(Aim of the exercise):
Scan the entries for the word "marzo" and return every line that has it.

[Dataset records]
◆ ◆ ◆ ◆

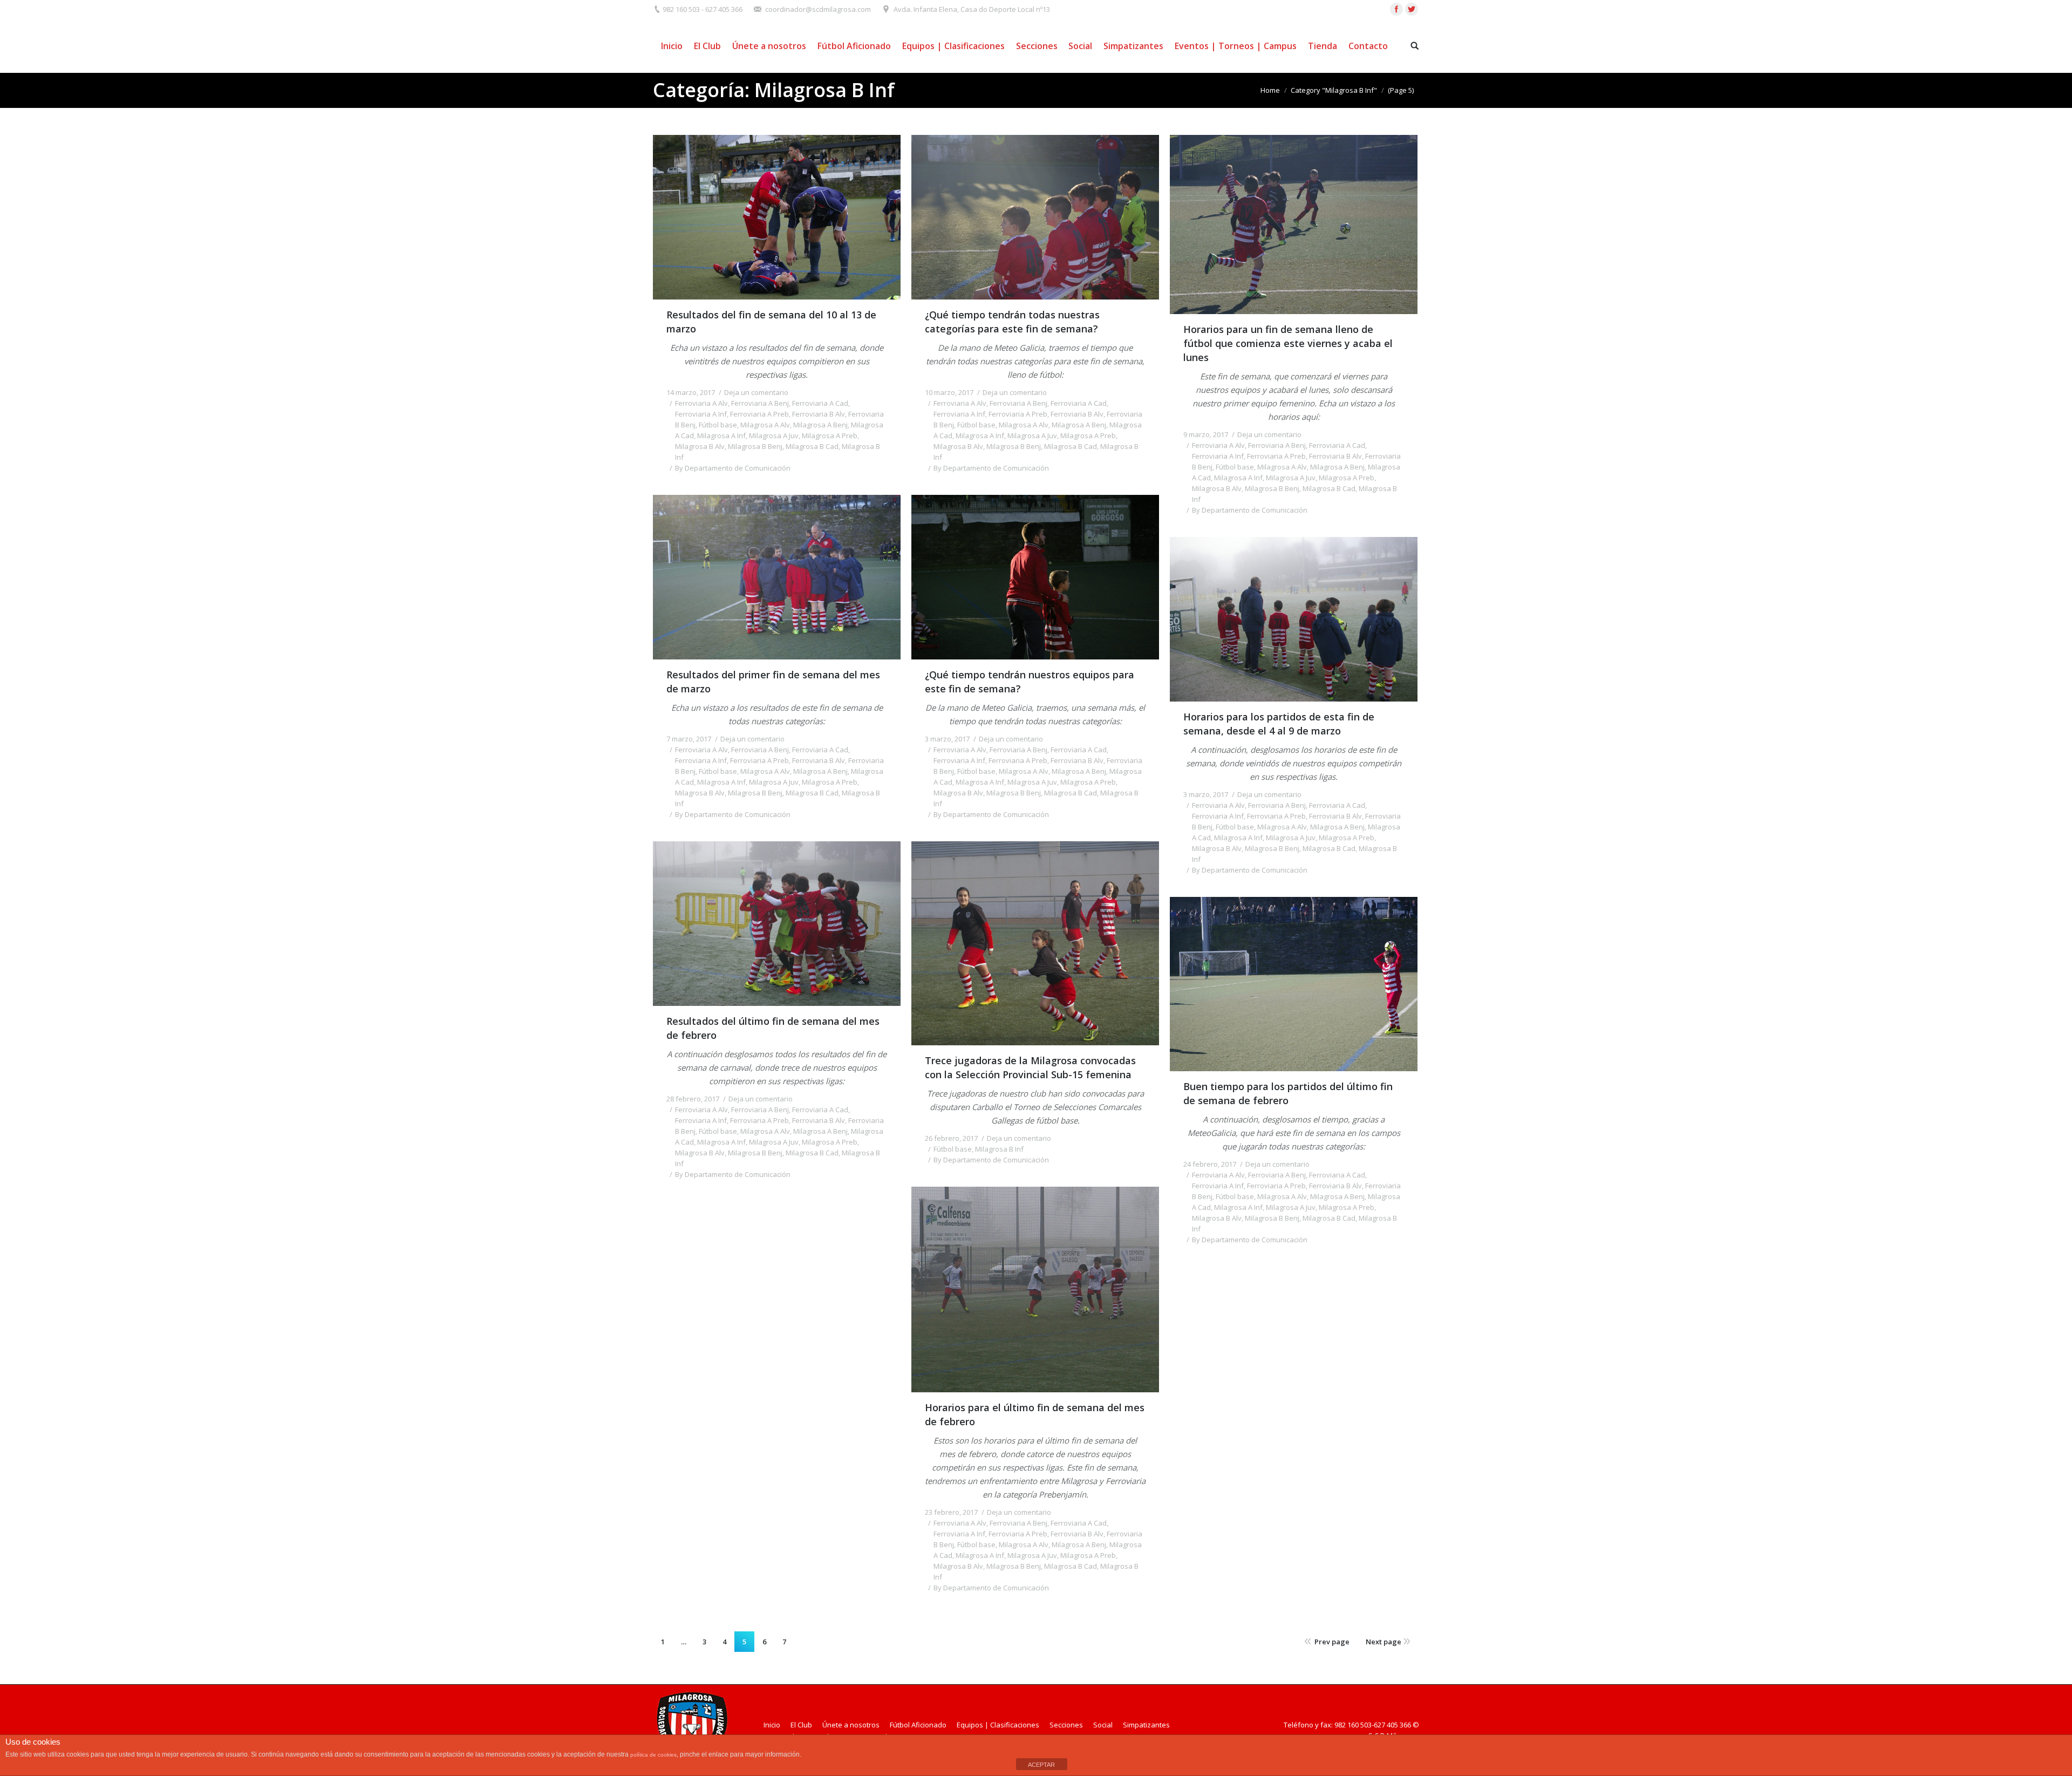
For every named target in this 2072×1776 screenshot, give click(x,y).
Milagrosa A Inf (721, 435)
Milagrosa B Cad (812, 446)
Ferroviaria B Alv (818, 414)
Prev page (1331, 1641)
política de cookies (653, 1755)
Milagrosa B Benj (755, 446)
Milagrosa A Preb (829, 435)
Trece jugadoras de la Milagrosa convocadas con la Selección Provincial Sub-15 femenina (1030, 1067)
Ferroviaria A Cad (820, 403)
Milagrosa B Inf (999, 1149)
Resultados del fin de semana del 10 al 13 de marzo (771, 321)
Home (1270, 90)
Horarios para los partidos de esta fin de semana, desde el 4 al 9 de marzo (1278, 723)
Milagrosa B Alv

◆ ◆ ◆ ◆

(Response area):
Resultados del fin de semana del 10 al 13 de marzo (771, 321)
Horarios para los partidos de esta fin de semana, desde el 4 al 9 de marzo (1278, 723)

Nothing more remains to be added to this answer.